TO DO: This exercise calls for the line with "Screen dimensions: 1280x720", the line with "Task: Click the tree", and all lines between them in the material below, output exactly and with no other lines.

WORKING DATA:
+ + + + + + +
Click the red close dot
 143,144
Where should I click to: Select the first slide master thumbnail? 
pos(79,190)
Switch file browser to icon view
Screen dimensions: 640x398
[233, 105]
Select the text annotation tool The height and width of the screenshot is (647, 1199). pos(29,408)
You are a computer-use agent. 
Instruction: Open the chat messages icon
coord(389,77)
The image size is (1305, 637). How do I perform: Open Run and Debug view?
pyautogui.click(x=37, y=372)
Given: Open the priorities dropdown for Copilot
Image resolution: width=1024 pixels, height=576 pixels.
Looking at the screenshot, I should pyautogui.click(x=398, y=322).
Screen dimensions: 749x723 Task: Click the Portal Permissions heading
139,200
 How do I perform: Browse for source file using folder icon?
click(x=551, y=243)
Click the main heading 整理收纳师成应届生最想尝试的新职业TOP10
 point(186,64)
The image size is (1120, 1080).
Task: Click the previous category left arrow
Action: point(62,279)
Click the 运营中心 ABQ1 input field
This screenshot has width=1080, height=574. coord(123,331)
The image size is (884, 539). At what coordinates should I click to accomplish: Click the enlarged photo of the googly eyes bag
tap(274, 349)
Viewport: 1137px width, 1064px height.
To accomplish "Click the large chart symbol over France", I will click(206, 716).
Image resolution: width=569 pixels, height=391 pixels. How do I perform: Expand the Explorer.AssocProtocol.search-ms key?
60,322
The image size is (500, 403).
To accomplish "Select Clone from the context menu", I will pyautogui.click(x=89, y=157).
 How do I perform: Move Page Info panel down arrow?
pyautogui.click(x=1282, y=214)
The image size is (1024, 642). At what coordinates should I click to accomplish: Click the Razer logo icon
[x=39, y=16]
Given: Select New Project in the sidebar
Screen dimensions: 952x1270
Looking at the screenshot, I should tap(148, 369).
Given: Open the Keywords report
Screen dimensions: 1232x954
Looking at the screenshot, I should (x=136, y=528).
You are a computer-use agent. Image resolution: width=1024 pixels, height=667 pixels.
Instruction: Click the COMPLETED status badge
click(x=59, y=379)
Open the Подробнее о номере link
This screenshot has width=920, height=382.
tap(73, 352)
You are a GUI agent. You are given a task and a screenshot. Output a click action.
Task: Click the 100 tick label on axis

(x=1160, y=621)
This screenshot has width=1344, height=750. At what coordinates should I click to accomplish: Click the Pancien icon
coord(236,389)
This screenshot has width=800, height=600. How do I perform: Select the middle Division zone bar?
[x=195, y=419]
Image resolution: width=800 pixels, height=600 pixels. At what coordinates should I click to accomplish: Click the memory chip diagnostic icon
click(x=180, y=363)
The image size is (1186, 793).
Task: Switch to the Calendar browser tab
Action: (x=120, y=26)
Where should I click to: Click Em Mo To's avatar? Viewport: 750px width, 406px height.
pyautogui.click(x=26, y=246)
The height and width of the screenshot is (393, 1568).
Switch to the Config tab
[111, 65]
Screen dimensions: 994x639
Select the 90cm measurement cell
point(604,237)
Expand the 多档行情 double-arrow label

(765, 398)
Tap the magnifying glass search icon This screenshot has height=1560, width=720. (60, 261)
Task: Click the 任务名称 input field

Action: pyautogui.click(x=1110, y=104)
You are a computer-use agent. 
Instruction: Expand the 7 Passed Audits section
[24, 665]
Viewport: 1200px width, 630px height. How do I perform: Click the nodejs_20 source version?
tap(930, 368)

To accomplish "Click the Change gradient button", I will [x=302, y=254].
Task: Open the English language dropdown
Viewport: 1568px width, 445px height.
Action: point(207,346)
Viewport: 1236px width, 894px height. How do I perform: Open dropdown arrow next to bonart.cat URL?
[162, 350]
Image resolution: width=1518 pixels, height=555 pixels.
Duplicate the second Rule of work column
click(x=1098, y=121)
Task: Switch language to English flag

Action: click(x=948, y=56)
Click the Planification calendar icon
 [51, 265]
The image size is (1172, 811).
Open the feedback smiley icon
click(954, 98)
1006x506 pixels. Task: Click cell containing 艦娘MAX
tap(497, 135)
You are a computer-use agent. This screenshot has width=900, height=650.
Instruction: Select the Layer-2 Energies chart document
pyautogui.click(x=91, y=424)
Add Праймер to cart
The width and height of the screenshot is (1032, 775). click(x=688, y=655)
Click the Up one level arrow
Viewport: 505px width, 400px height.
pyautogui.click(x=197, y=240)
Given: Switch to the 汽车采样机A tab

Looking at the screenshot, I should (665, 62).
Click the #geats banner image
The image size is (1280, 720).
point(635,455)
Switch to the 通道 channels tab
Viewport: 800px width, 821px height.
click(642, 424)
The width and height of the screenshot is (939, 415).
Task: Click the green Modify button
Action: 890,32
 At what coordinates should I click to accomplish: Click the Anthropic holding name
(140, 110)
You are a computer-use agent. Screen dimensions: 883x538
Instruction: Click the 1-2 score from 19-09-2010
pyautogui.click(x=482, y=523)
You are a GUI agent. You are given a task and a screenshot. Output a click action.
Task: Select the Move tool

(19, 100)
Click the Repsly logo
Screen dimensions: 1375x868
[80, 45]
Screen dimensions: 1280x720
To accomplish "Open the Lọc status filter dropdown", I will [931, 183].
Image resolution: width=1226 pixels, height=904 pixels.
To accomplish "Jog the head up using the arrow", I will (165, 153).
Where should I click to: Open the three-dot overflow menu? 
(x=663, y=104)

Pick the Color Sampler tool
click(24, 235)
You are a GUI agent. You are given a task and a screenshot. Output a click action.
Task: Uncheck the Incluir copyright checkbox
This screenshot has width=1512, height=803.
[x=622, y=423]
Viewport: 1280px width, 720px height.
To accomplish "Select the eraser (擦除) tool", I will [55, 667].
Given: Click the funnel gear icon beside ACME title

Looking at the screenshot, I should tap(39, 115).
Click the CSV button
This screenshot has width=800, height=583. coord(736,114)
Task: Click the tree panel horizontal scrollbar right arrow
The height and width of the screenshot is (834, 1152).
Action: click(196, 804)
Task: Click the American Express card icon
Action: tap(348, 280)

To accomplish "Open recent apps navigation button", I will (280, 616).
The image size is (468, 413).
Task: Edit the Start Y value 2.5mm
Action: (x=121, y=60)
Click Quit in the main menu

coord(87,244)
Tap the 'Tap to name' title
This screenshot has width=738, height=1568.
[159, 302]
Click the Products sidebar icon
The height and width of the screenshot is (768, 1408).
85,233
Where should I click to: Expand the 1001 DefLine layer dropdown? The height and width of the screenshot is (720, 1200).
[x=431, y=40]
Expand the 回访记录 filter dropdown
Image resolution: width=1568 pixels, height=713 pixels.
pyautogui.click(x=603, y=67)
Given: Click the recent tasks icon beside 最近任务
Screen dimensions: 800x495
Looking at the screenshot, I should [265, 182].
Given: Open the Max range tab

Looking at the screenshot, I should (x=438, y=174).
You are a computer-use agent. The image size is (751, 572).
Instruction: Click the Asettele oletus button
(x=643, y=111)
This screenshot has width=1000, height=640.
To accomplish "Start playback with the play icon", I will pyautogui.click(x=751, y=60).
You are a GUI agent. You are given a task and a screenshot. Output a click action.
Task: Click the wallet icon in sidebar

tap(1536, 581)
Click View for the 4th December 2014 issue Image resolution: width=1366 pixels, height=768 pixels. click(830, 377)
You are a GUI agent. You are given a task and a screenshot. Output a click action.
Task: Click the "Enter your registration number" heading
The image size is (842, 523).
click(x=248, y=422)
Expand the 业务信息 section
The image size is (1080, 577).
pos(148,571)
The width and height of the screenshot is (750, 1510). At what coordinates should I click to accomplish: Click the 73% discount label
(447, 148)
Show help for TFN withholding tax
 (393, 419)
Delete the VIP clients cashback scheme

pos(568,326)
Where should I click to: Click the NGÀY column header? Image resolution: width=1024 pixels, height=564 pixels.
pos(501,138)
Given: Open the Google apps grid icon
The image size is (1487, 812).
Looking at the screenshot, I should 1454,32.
+ + + + + + +
RESPONSE:
Screen dimensions: 1280x720
To accomplish "Open the Lọc status filter dropdown", I will [931, 183].
Image resolution: width=1226 pixels, height=904 pixels.
To accomplish "Jog the head up using the arrow", I will (165, 153).
Where should I click to: Open the three-dot overflow menu? 
(x=663, y=104)

Pick the Color Sampler tool
click(24, 235)
You are a GUI agent. You are given a task and a screenshot. Output a click action.
Task: Uncheck the Incluir copyright checkbox
This screenshot has width=1512, height=803.
[x=622, y=423]
Viewport: 1280px width, 720px height.
To accomplish "Select the eraser (擦除) tool", I will [55, 667].
Given: Click the funnel gear icon beside ACME title

Looking at the screenshot, I should tap(39, 115).
Click the CSV button
This screenshot has width=800, height=583. coord(736,114)
Task: Click the tree panel horizontal scrollbar right arrow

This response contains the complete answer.